On the other side of politics, Kim Beazley (now Australia’s Ambassador in Washington) remembers facing David’s ‘horrendously’ fast bowling during a cricket match 40 years ago in India, where both of them had gone as students to volunteer service with MRA. ‘David was an athletic, good-looking Australian (who) loved his country and loved people. He was also a citizen of the world,’ wrote Beazley. ‘His commitment was to the idea that everyone he met should experience the full potential God’s grace could instil in them.’

On a cold windy night in Sydney, 2002, Dave followed that inner impulse to go for a Christmas Bowl fundraiser to hear a speaker from the Solomon Islands, still then emerging from bloody ethnic tensions. The speaker, Matthew Wale, is now an Opposition MP in Honiara. ‘The first thing that struck me was that here was a very authentic man, passionate in his love for Christ… filled with a great compassion for humanity,’ said Wale, who flew to speak at Dave’s funeral on 8 September. During their 10-year friendship Matthew Wale and David, with his wife Jane, set up two major reconciliation conferences in Honiara, the second of which coincided with the launch of the Truth and Reconciliation Commission with Archbishop Desmond Tutu from South Africa. ‘It is not an overstatement to say that Dave has had a disproportionate impact on the reconciliation process in the Solomon Islands,’ Wale summed up.

Just weeks before he died, drained by months of treatment, Dave emailed his IofC colleagues urging them to work towards ‘getting our parliamentary leaders in Australia to find a regional bi-partisan approach to the asylum-seekers… one of the great human tragedies of our time.’ Like with the 1967 Referendum for Aboriginal citizenship-rights and repealing the White Australia Policy, couldn’t we help ‘take the political heat out of it and produce clear, compassionate thinking’?

Of course, David wasn’t just concerned with the big issues, the movers and shakers. ‘My Dad, hey, what a fantastic bloke,’ said his younger son, Antony, at the funeral. ‘No matter how busy he was, Dad would always have time for me and Keith. When I was at a crossroads or facing a challenge, all it took was a chat with Dad and whatever problem I was having seemed manageable.’ Keith told how, when the family gathered around his bed for the last Communion, someone managed to blurt out, ‘We will miss you, David.’ And David, with a final one-liner, replied, ‘I’m going to miss me too!’ As Keith commented: ‘Even though his health had left him, his sense of humour and his courageous spirit were alive and well.’

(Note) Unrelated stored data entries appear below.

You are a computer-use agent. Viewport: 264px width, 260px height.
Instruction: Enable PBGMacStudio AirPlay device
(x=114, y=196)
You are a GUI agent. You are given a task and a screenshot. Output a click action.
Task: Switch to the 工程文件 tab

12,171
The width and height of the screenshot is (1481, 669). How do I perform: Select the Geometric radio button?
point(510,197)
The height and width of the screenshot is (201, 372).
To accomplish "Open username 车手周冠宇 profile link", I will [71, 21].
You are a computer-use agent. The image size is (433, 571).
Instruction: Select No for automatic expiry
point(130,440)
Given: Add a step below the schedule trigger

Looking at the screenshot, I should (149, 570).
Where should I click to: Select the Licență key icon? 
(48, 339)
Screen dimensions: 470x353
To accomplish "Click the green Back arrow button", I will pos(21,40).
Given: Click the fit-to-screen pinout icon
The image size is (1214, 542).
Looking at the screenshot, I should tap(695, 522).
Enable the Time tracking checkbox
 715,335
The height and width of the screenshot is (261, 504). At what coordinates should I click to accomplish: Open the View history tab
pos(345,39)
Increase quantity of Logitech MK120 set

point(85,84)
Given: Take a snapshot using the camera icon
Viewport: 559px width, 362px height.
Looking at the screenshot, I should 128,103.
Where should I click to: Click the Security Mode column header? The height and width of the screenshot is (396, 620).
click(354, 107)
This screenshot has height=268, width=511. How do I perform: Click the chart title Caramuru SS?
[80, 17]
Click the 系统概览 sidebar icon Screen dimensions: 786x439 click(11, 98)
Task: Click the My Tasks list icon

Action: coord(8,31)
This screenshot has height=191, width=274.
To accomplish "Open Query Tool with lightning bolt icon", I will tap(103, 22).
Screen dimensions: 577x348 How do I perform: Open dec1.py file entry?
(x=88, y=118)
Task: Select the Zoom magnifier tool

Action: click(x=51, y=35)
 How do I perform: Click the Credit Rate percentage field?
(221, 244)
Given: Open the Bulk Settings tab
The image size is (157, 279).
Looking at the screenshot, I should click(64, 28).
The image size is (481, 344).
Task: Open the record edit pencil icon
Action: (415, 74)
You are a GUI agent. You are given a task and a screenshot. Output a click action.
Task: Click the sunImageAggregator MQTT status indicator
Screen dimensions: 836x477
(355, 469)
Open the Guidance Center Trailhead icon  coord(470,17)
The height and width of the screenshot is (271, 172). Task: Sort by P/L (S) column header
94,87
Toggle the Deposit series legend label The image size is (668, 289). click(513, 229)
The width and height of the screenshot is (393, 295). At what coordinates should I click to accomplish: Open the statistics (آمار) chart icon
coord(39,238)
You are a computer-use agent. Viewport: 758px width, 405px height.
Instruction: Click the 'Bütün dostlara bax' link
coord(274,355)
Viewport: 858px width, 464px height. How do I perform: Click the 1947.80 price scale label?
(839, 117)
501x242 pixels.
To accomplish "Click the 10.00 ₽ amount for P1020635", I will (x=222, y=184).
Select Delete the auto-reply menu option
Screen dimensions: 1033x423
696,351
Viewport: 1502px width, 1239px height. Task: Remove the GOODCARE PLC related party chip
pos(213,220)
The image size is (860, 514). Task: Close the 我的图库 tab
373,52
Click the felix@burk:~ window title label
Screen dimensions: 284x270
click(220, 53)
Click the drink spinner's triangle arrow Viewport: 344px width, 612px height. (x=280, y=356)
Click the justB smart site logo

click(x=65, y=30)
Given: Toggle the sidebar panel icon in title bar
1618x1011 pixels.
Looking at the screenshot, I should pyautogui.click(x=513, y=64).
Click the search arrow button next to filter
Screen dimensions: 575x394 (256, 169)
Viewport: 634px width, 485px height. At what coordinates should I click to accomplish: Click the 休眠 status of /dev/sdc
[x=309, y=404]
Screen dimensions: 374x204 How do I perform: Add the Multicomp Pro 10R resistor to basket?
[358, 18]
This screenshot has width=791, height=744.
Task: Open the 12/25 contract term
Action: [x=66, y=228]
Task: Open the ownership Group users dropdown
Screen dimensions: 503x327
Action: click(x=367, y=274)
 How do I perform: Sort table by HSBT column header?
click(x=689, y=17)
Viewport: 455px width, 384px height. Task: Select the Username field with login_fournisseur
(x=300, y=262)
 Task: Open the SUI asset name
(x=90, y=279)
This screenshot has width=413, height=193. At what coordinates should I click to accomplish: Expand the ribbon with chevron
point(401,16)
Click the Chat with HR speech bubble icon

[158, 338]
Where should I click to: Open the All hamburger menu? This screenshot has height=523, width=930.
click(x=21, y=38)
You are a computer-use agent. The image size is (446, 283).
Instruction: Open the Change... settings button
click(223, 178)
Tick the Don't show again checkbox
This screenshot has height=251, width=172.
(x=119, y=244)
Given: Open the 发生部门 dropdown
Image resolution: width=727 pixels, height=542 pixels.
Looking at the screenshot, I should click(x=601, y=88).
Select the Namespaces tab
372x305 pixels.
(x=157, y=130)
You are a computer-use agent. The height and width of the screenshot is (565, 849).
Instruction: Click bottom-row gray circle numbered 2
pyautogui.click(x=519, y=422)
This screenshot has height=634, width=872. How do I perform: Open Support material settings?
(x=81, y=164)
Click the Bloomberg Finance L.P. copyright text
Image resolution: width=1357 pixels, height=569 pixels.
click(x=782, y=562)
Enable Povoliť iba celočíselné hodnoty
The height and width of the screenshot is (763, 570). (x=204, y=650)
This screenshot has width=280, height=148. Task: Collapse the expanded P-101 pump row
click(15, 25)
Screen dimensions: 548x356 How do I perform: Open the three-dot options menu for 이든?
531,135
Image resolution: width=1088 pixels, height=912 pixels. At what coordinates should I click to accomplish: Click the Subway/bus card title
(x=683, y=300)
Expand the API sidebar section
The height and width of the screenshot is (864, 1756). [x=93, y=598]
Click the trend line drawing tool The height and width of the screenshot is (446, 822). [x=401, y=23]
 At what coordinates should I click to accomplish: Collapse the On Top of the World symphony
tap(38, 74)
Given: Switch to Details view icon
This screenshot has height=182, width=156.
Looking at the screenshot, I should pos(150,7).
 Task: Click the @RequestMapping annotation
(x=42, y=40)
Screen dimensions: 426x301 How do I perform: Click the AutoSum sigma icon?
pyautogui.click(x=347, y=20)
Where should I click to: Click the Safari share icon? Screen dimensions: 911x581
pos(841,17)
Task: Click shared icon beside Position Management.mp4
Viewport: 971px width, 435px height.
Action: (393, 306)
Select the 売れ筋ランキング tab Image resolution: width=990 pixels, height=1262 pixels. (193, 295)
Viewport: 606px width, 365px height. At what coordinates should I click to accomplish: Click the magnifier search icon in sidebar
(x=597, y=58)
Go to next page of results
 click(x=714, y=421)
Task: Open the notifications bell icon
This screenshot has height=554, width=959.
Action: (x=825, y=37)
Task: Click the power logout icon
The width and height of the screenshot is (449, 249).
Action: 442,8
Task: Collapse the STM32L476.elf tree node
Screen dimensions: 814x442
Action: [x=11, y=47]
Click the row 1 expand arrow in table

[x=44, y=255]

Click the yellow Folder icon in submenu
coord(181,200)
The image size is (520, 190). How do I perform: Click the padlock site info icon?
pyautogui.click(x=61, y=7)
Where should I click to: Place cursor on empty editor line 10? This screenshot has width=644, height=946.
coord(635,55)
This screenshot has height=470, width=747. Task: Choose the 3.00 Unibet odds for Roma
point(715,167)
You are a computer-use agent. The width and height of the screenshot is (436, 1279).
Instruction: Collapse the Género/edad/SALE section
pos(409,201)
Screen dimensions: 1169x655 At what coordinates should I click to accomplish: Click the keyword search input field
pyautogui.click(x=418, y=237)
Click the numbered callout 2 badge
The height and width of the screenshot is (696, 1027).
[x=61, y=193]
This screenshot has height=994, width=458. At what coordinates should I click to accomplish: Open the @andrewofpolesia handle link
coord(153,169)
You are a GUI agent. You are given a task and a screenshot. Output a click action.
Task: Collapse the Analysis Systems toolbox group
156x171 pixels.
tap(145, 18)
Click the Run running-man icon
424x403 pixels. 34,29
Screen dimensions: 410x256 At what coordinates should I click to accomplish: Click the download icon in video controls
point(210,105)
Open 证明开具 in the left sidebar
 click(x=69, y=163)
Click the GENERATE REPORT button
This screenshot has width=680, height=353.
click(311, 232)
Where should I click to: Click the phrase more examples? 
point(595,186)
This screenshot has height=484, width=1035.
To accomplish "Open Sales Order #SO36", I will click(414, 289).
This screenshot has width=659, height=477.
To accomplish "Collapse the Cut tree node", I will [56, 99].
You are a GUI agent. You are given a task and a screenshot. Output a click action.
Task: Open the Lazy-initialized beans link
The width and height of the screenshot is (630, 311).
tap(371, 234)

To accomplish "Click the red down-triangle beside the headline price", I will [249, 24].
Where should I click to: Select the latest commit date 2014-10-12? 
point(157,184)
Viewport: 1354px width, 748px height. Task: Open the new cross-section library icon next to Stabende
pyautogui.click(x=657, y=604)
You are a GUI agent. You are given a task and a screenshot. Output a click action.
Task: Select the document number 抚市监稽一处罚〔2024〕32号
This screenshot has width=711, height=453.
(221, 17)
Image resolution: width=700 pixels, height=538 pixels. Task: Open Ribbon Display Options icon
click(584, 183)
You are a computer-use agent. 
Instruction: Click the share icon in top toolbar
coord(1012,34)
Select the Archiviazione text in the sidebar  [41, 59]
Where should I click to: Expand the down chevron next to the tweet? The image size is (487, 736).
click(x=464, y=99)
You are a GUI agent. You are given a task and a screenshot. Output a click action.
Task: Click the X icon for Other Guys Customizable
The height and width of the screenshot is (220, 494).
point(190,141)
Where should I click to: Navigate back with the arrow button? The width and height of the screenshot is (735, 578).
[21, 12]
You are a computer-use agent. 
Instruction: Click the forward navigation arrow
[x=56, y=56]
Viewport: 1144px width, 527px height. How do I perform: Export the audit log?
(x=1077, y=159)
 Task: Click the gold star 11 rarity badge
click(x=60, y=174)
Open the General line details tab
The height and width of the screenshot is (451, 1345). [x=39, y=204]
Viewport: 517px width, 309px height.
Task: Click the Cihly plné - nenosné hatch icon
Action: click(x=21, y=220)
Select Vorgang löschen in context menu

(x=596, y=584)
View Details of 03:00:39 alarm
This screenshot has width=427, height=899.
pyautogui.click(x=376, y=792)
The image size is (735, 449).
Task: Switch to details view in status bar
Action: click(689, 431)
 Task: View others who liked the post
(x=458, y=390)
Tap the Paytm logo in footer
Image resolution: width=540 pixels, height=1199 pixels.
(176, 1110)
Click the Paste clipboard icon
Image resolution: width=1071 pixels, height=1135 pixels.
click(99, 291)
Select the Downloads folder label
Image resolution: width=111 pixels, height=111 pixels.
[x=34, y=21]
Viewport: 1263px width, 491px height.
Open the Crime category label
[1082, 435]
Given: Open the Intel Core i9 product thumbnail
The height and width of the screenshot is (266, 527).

Among the 270 who crammed an overflowing church just down the road from where Jane and David lived were many of the musicians David had coached over years. Danielle Morley, producer of Bless These Seeds, a CD of David’s songs, spoke on behalf of Bardwell Park singers: ‘David taught me a lot about music, but he taught me much more about God... he was the most Jesus-like person I have ever known.‘

At the front of the church were his cricket bat, tennis racket and 12-string guitar. ‘The strings of my old guitar have travelled long, have travelled far,’ was one of David’s many compositions. His songs described the rich diversity of people, places and causes he served: from ‘the Rock at the heart of this land’ to ‘village shacks’ in Ethiopia, from racially-divided Richmond, Virginia, to working-class Liverpool in the UK; and many more.

One of his songs asks: ‘In the years that lie ahead in time, when we have gone our way, what will future generations say of us today?’ Will we be remembered for fast cars and tall buildings, he asked? ‘Or could our children say of us what mattered most of all: “They knew how to serve and share… they just lived the way they wanted the world to live, not demanding to get what they could, but only to give. And the millions flocked to their door, wanting to know, wanting to learn, wanting to buy, but it was free.

Dave Mills’ life, freely given, still speaks to us.